The Biden administration proceeded with the sale after losing a court case in Louisiana last summer. Energy companies including Shell, BP, Chevron and ExxonMobil offered a combined $192 million for drilling rights on more than 300 tracts totaling nearly 2,700 square miles, one of the largest sales ever in the Gulf.

The 68-page decision by Contreras sends the proposed Gulf lease sale back to Interior to decide next steps.

Biden has set an ambitious goal to slash planet-warming greenhouse gas emissions in half by 2030, speeding what is already a market-driven growth of solar and wind energy and lessening the country’s dependence on oil and gas. The push comes as the effects of climate change, including more powerful hurricanes, wildfires and drought, are increasing.

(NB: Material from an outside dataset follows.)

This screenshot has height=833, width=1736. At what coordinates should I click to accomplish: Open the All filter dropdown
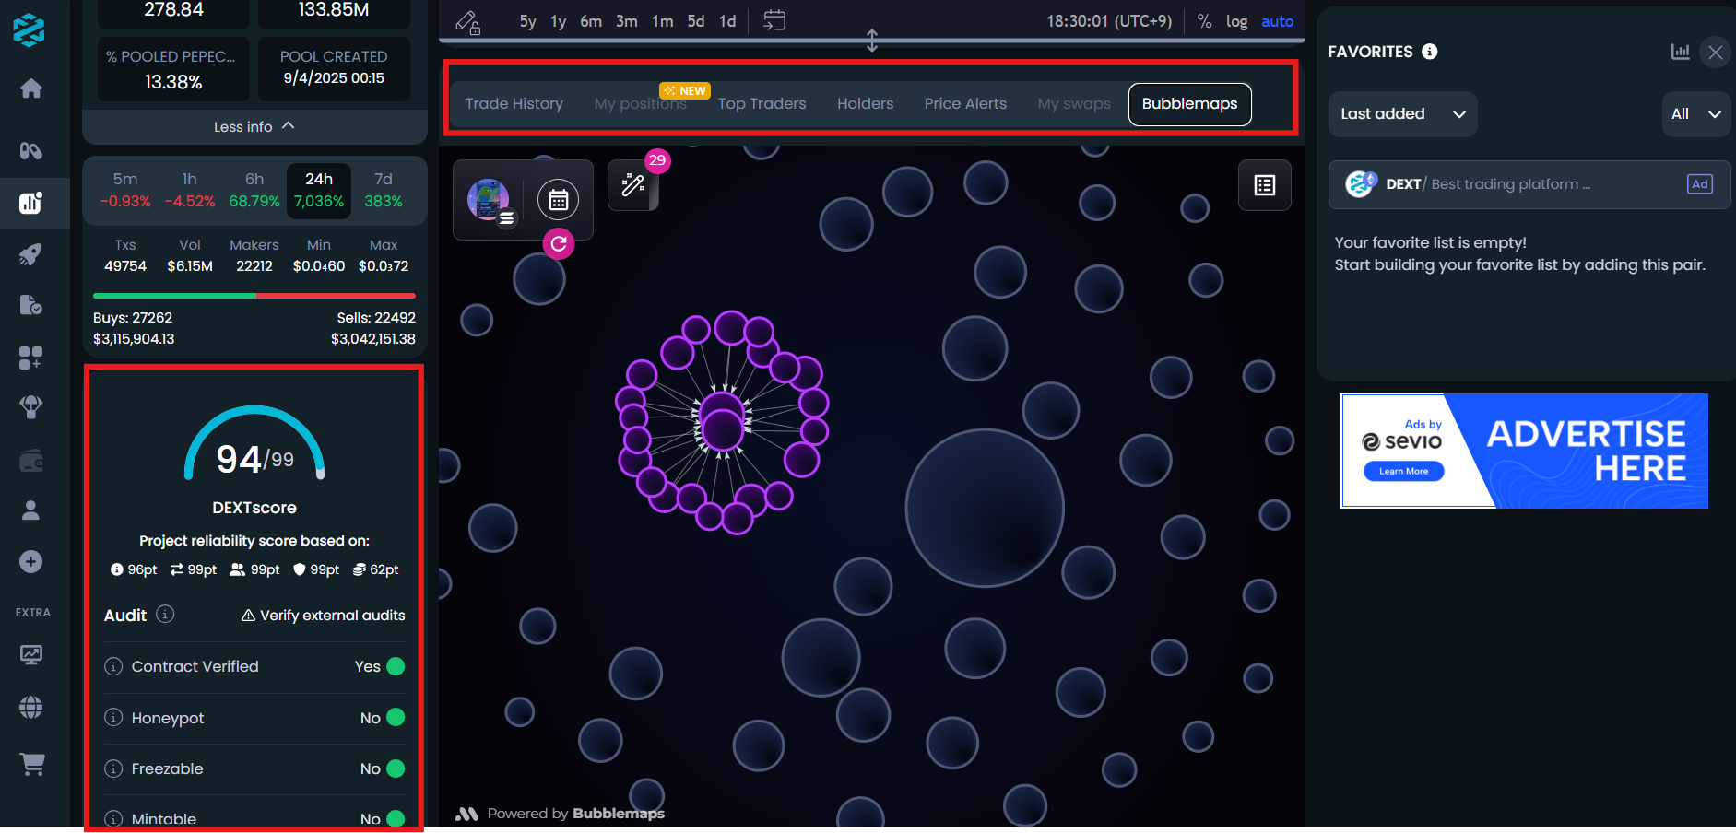(x=1695, y=114)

Moving ahead with the sale — initiated by the Trump administration — “was terrible policy and also bad politics,'' said Drew Caputo, vice president of litigation at Earthjustice, one of the environmental groups that challenged the offshore sale.

Biden “campaigned on addressing climate change, and a growing sector of the electorate — young, diverse and active — are climate change voters,'' he said. "They voted for Biden, and if he wants them to vote for him again the White House needs to respond on climate.''

Melissa Schwartz, a spokeswoman for Interior Secretary Deb Haaland, said the administration was “compelled" to proceed with the lease sale following the Louisiana court ruling.

Interior has “documented serious deficiencies in the federal oil and gas program,″ Schwartz said, adding that Haaland has recommended an overhaul of the nation’s oil and gas leasing program to limit areas available for energy development and raise costs for energy companies to drill on public land and water.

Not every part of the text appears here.